I'm more or less back from the tar pit of weblog upgrade. But the agitation and anxiety generated by a series of upgrade failures, template tag errors, and Ecto client connection problems feels like a huge waste of personal energy and time. I'm perfectly willing to own my part of this experience. I do worry and feel incompetent when I'm seeing error messages. But it's not all me. We're building complexity faster than we can manage it.

My colleague orcmid reminded me of Edsgar Dijkstra's predictions about computing complexity. In the E.W.Dijkstra Archive, at the University of Texas, I found EWD's essay The next fifty years, which, I think, was written in the late 1980's. It's short and worth reading, but a few of the quotes are instructive (and prescient):

Computing's core challenge is how not to make a mess of it. If people object that any science has to meet that challenge, we should give a double rebuttal. Firstly, machines are so fast and storage capacities are so huge that we face orders of magnitude more room for confusion, the propagation and diffusion of which are easily inadvertently mechanized. Secondly, because we are dealing with artefacts, all unmastered complexity is of our own making; there is no one else to blame and so we had better learn how not to introduce the complexity in the first place.

Using the introduction of the real-time interrupt as an example of how we add complexity to systems, Dijkstra concludes:

The moral is clear: prevention is better than cure, in particular if the illness is unmastered complexity, for which no cure exists.
Dijkstra, however, was very optimistic about the future of working toward simplicity.

The opportunity for simplification is very encouraging because, in all examples that come to mind, the design process cost much less labour and led to a much better final product than its intuitively conceived alternatives. The world being what it is, I also expect this opportunity to stay with us for decades to come. Firstly, simplicity and elegance are unpopular because they require hard work and discipline to achieve and education to be appreciated. Secondly we observe massive investments in efforts that are heading in the opposite direction.

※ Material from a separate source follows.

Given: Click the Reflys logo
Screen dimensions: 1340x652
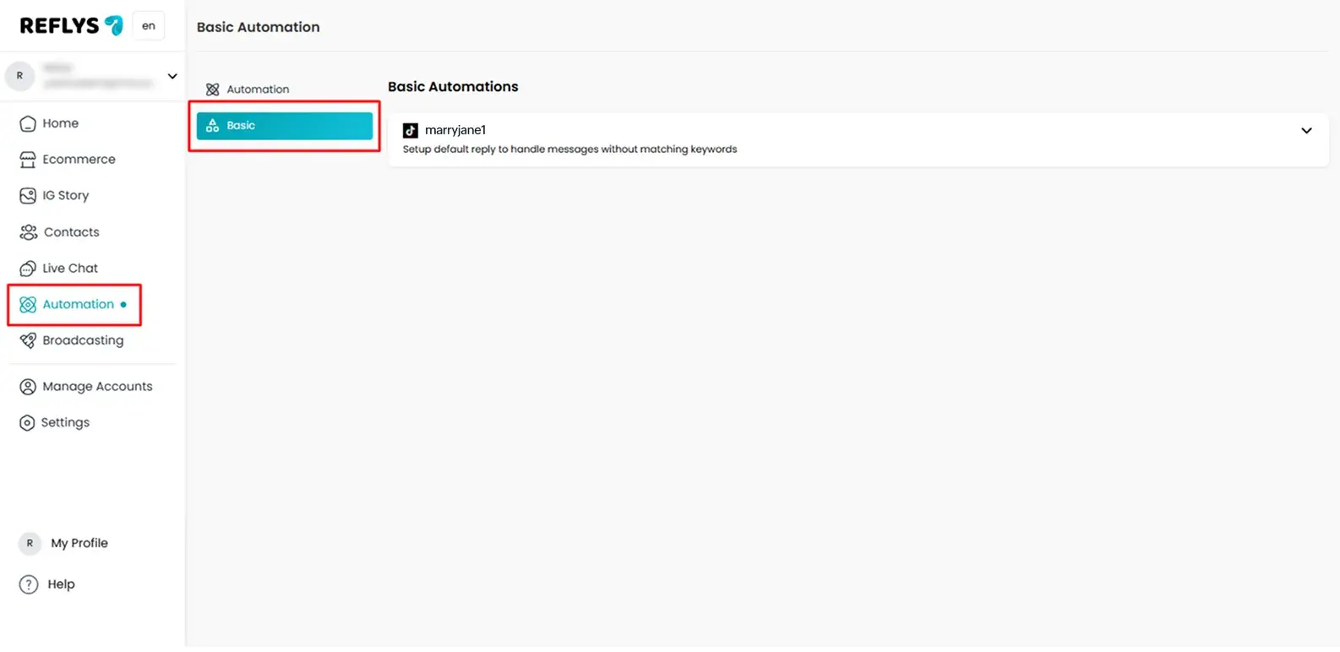Looking at the screenshot, I should point(71,26).
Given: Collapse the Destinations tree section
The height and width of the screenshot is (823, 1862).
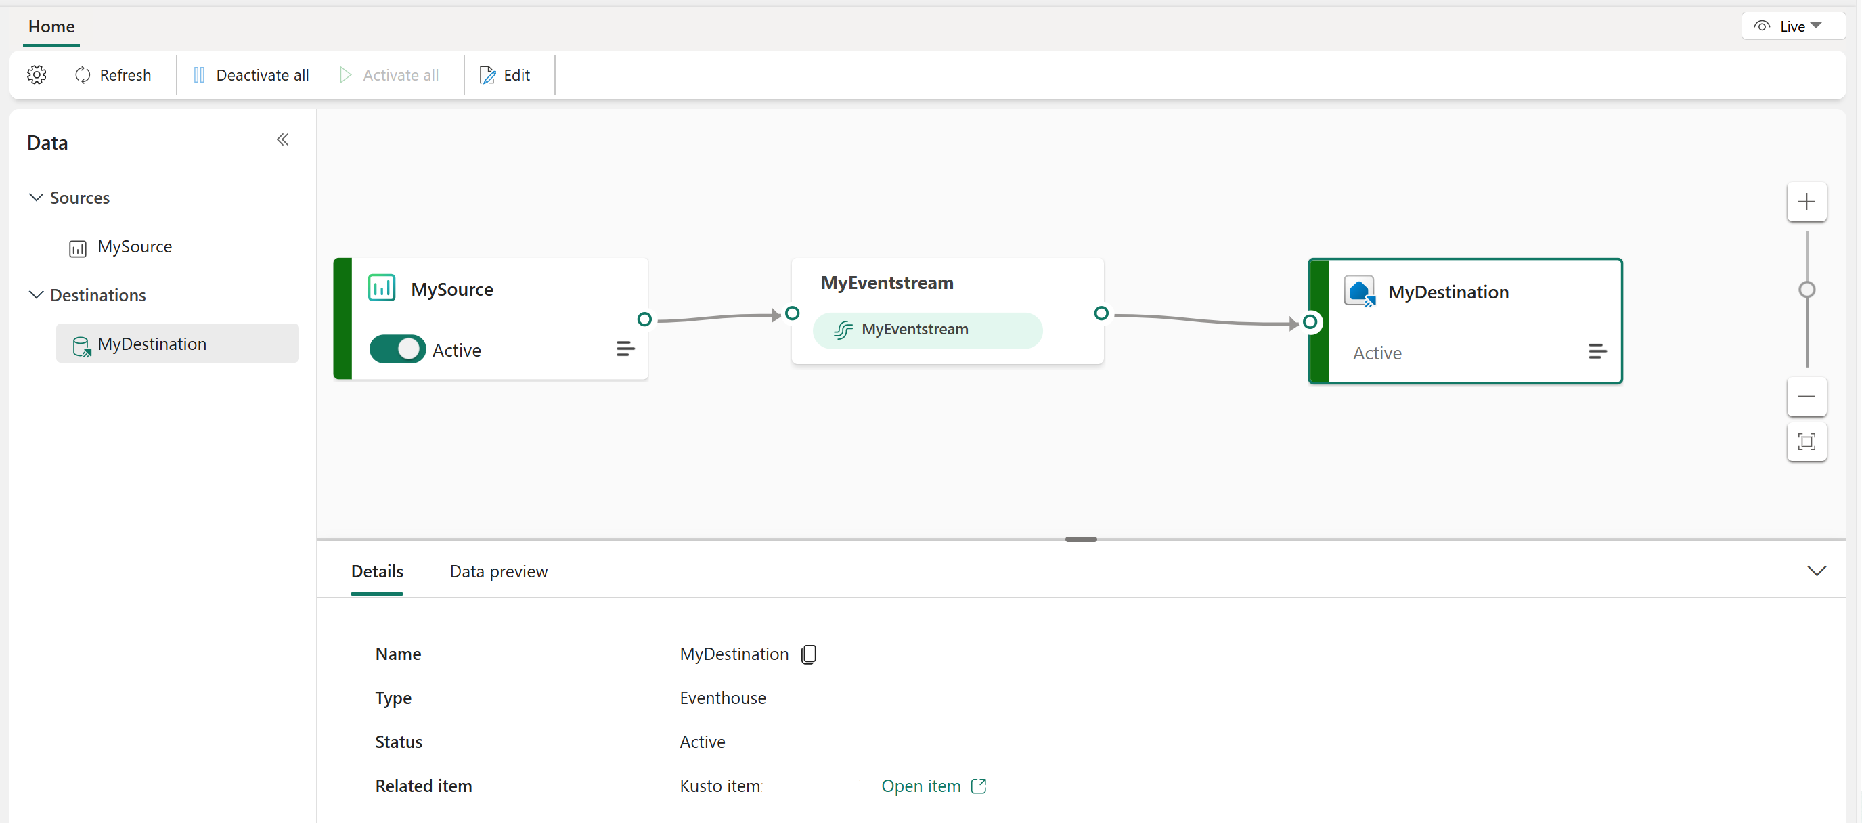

Most of the applications and tools we build, for developers and for users, that provide a plethora of options (think of word processing or software language IDE's, or ...) and in Dijkstra's words "by their suggestion of power, they rather invite than discourage complexity".

This reminds me of Pogo's famous quotation: "We have met the enemy and he is us". So, first we need to acknowledge how we are avoiding the hard work of developing simple systems that work. We most often build interfaces on top of interfaces, protocols on top of protocols, software tools and user applications with dozens of options. In short we do what's easier.